Não quero mais a neutralidade. Quero assumir minha realidade e me expor e vencer o medo de errar que bloqueia o movimento e a criação. Quero pecar por excesso.

Esse blog é isso. Um exercício de Libertação.








domingo, 22 de abril de 2012

"O amor nos tempos do cólera" - um trecho

Achei muito bonito essa partezinha, que colo abaixo. Livro de Gabriel García Márquez.
Chorou pela primeira vez desde a tarde do desastre, sem testemunhas, que era seu único jeito de chorar. Chorou pela morte do marido, por sua solidão, sua raiva, e quando entrou no quarto vazio chorou por si mesma, porque muito poucas vezes tinha dormido sozinha nessa cama desde que deixara de ser virgem.

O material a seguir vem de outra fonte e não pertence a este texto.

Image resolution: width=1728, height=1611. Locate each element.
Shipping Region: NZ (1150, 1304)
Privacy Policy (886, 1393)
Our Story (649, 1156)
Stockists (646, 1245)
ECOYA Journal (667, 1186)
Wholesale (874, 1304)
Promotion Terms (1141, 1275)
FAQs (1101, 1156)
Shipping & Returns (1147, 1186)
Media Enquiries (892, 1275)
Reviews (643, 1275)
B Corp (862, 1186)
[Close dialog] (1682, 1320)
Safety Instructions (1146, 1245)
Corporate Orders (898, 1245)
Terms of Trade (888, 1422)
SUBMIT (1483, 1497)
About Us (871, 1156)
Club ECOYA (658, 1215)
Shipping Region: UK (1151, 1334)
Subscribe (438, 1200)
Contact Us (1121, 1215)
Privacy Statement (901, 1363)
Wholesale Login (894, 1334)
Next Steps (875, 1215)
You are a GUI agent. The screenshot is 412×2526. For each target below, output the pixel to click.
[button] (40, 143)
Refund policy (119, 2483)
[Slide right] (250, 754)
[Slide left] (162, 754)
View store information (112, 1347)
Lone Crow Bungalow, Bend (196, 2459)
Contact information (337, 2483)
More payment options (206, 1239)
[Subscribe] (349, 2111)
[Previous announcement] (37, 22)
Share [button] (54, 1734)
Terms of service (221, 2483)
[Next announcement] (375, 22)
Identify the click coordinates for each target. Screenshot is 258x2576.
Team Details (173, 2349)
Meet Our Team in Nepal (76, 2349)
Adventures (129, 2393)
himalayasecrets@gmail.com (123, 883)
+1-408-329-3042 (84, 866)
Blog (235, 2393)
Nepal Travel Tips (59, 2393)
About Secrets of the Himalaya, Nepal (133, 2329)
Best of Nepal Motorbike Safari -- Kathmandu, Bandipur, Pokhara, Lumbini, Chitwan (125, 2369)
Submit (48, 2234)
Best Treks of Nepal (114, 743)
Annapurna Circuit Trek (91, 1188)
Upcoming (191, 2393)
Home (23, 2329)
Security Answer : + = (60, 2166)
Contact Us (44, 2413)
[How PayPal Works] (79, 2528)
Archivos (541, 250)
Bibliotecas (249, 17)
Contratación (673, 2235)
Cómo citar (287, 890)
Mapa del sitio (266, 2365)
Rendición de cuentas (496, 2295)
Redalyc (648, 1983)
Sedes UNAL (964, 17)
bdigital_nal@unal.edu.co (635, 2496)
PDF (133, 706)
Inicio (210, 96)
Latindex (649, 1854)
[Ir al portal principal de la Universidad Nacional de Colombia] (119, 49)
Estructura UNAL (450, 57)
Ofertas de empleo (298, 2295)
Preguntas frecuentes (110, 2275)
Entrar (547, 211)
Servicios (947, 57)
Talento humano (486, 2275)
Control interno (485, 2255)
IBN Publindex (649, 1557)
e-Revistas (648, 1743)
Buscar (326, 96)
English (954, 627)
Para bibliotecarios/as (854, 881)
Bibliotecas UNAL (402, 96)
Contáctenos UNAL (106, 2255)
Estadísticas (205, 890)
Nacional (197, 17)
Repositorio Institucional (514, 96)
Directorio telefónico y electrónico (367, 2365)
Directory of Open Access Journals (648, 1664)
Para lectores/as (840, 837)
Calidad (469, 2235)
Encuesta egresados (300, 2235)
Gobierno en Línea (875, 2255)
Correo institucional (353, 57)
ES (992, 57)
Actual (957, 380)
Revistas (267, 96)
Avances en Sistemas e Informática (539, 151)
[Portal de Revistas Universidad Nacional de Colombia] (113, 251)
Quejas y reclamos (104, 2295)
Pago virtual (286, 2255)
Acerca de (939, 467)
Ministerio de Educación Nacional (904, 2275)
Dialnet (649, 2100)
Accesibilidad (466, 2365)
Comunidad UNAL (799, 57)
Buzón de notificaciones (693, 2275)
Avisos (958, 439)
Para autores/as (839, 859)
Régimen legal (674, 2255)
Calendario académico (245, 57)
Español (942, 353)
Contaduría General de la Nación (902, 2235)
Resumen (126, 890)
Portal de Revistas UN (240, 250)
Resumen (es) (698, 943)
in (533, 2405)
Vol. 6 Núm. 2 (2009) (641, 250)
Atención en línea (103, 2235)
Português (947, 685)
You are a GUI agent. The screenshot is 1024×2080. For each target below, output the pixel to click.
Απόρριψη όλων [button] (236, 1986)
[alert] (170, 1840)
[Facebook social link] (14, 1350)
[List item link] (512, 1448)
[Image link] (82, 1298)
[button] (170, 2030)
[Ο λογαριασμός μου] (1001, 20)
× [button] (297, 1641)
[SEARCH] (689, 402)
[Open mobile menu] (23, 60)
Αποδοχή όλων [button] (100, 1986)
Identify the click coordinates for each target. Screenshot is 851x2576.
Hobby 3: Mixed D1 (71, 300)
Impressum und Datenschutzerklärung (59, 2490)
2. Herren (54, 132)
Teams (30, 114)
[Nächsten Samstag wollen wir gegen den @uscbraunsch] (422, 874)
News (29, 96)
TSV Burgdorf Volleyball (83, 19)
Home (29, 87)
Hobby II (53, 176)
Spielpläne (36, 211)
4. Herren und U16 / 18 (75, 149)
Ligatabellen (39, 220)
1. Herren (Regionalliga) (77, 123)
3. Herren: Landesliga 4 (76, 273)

Tudo que era do esposo lhe atiçara o pranto: os chinelos de borlas, os pijamas debaixo do travesseiro, o espaço sem ele nos espelho da penteadeira, o cheiro pessoal dele em sua própria pele. Abalou-a um pensamento vago: “As pessoas que a gente ama deviam morrer com todas as suas coisas.” Não quis ajuda de ninguém para se deitar, não quis comer nada antes de dormir. Na angústia de sua desolação, rogou a Deus que lhe mandasse a morte esta noite durante o sono, e com essa ilusão se deitou, descalça mas vestida, e dormiu no mesmo instante. Dormiu sem saber, mas sabendo que continuava viva no sono, que lhe sobrava metade da cama, que jazia de costas na margem esquerda, como sempre, mas que lhe fazia falta o contrapeso do outro corpo na outra margem. Pensando adormecida pensou que nunca mais poderia dormir assim, e começou a soluçar adormecida, e dormiu soluçando sem mudar de posição na sua margem, até muito depois de acabarem de cantar os galos, e a despertou o sol invejável da manhã sem ele.